Without any of their pictures, return all of the records exactly.
===== THE DATA
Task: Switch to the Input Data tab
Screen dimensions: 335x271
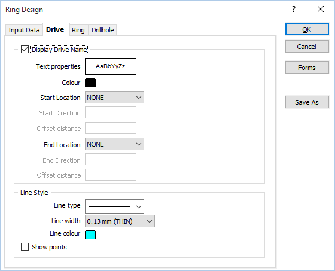Action: coord(24,30)
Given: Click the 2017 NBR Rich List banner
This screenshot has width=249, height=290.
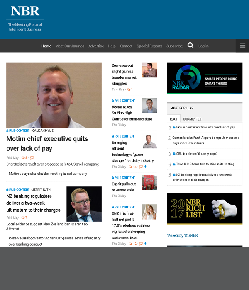Looking at the screenshot, I should (x=205, y=208).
==========
• **RESULT OF THE TASK**:
Task: Switch to the Input Data tab
Screen dimensions: 335x271
Action: coord(24,30)
Given: Click the 2017 NBR Rich List banner
This screenshot has width=249, height=290.
Looking at the screenshot, I should (x=205, y=208).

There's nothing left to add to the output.